Stored dataset items
┌──
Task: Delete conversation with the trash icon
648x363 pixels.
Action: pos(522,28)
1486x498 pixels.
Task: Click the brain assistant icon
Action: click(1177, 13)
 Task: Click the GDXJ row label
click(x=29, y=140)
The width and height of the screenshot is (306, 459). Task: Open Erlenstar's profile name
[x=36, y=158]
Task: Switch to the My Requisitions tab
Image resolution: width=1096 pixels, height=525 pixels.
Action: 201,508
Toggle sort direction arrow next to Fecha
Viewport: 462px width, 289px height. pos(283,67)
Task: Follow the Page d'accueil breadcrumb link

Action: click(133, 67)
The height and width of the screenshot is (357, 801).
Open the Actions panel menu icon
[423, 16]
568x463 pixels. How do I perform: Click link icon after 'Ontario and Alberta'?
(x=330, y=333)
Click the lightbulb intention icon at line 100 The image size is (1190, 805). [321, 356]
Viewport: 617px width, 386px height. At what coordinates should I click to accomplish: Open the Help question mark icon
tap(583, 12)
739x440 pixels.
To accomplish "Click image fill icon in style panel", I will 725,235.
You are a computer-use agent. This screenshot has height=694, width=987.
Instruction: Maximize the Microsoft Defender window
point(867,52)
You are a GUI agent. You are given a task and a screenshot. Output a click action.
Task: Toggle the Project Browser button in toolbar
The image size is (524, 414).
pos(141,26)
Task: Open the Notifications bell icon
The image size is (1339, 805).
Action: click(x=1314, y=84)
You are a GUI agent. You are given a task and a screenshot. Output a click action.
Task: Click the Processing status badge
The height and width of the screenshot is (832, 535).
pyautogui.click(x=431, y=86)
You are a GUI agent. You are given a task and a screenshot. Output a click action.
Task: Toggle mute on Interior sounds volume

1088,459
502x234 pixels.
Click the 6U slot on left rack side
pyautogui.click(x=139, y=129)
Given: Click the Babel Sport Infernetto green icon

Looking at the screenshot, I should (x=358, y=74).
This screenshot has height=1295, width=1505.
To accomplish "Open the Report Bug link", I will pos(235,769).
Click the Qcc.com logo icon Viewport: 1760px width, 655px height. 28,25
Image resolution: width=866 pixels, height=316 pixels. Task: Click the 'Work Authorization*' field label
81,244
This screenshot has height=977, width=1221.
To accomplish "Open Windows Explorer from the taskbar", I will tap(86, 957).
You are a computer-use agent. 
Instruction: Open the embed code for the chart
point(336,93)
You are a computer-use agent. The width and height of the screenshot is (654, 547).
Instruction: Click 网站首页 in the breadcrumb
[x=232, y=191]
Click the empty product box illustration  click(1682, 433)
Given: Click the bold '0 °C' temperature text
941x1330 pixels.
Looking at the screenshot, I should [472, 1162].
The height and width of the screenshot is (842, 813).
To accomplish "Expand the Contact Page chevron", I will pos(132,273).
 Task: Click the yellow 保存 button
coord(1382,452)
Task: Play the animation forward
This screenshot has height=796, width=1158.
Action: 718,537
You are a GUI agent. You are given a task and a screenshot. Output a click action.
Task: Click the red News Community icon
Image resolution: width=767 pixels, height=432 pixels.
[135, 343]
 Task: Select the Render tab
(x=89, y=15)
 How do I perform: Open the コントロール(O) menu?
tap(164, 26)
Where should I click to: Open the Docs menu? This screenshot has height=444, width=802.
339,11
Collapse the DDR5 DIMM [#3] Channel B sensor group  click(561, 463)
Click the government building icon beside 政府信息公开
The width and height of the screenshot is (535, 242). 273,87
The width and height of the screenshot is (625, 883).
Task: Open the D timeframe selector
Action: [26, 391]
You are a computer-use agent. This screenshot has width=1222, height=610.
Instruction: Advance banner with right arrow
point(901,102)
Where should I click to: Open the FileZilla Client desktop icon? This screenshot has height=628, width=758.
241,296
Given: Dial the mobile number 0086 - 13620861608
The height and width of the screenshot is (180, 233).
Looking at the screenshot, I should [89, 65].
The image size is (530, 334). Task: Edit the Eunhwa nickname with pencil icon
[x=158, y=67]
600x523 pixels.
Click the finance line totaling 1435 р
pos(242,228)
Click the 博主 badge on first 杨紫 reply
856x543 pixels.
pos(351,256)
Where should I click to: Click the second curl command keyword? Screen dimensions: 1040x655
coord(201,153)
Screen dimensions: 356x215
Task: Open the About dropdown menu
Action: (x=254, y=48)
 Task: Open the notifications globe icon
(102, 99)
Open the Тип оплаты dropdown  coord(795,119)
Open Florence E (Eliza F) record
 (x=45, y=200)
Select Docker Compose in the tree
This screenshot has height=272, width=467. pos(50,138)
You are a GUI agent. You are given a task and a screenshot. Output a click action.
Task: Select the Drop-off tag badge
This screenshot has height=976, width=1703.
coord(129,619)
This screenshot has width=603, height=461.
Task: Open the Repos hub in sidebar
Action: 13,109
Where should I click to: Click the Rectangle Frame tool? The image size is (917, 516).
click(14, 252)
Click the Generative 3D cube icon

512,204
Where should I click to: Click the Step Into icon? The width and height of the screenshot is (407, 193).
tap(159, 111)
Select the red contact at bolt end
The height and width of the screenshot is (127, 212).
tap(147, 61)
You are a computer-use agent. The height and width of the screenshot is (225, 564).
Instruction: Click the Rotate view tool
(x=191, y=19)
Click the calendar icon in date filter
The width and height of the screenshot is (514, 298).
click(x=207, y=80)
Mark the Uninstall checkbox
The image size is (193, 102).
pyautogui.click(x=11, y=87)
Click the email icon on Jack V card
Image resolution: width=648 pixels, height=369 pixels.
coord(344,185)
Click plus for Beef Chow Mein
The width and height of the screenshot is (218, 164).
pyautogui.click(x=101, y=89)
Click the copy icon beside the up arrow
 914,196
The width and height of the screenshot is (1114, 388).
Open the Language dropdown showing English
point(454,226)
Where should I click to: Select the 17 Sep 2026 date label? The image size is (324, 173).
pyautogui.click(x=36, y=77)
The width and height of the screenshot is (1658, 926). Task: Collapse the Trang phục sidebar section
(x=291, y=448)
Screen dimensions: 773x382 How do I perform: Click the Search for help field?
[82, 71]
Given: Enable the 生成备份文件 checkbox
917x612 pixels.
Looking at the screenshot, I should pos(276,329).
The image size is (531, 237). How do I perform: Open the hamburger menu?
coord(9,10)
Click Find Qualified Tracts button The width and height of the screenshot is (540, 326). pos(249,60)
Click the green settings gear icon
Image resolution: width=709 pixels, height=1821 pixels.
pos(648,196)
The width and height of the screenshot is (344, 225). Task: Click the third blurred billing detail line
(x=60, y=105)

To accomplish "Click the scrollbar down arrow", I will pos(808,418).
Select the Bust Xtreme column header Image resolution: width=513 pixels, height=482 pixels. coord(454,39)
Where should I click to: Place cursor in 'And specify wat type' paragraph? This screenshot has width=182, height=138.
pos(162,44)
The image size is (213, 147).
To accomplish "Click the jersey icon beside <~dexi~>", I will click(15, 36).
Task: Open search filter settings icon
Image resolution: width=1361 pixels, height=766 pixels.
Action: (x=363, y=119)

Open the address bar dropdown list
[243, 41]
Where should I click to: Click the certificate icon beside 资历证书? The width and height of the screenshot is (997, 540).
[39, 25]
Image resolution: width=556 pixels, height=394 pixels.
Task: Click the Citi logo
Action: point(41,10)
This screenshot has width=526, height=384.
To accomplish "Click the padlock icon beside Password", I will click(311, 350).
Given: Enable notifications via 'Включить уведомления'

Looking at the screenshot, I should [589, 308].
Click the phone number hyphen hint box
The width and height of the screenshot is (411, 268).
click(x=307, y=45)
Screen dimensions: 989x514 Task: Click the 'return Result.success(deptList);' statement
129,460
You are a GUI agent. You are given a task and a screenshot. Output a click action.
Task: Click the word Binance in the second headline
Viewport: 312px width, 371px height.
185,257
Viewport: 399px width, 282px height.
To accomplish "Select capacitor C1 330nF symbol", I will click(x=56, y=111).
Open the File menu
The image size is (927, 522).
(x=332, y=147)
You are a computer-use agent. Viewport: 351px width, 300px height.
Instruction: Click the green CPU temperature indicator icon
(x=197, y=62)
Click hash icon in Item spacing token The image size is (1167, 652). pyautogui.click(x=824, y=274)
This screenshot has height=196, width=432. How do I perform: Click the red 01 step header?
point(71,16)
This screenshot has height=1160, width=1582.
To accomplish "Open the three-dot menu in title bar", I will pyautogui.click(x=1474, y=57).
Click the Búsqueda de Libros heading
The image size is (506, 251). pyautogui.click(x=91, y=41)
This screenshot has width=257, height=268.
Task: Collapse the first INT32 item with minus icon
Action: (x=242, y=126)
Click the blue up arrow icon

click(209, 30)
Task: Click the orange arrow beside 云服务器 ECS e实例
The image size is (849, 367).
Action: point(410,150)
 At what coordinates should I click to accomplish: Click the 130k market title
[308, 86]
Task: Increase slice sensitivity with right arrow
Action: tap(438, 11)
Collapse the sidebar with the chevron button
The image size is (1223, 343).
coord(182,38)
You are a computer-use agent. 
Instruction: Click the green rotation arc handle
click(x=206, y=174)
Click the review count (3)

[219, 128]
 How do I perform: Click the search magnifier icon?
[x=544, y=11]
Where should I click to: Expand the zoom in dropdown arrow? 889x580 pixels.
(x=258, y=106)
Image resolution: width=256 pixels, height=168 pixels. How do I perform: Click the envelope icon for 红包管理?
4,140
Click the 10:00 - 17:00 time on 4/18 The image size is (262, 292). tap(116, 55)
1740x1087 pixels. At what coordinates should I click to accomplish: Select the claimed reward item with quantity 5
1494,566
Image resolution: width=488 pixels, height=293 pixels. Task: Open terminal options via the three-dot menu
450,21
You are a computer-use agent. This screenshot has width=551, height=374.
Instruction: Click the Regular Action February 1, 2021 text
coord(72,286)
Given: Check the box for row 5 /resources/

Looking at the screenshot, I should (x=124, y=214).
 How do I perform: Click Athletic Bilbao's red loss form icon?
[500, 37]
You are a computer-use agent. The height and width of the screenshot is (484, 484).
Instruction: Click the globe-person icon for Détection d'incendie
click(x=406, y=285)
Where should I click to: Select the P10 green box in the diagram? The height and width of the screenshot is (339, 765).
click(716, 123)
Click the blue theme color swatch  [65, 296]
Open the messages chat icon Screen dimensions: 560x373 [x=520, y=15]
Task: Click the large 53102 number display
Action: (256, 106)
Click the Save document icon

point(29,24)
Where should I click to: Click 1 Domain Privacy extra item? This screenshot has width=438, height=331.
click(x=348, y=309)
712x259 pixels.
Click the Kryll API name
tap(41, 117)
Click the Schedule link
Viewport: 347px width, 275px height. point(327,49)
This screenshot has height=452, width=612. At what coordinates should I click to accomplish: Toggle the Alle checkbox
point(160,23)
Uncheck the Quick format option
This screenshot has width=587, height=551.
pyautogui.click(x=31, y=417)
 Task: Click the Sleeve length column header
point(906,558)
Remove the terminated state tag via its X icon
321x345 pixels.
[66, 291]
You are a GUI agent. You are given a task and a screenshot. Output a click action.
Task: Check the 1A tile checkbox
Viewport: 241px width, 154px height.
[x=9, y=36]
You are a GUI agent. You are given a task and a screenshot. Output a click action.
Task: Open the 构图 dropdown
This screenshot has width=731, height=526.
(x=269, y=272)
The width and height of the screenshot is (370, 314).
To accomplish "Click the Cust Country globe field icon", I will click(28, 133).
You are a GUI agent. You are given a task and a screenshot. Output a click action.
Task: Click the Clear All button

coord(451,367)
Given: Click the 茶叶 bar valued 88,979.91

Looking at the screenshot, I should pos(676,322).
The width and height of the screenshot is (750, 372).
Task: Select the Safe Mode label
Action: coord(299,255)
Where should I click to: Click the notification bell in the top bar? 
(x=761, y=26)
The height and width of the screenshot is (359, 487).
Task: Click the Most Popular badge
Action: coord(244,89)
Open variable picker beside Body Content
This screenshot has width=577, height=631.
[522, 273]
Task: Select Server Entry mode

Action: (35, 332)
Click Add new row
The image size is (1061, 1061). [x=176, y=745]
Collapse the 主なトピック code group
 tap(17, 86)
└──
_What you need to do_
The line containing "The height and width of the screenshot is (357, 801)." marks the end. Please print exactly every line from the top of the data to it, both included, and nothing more.

_Task answer_
Task: Delete conversation with the trash icon
648x363 pixels.
Action: pos(522,28)
1486x498 pixels.
Task: Click the brain assistant icon
Action: click(1177, 13)
 Task: Click the GDXJ row label
click(x=29, y=140)
The width and height of the screenshot is (306, 459). Task: Open Erlenstar's profile name
[x=36, y=158]
Task: Switch to the My Requisitions tab
Image resolution: width=1096 pixels, height=525 pixels.
Action: 201,508
Toggle sort direction arrow next to Fecha
Viewport: 462px width, 289px height. pos(283,67)
Task: Follow the Page d'accueil breadcrumb link

Action: click(133, 67)
The height and width of the screenshot is (357, 801).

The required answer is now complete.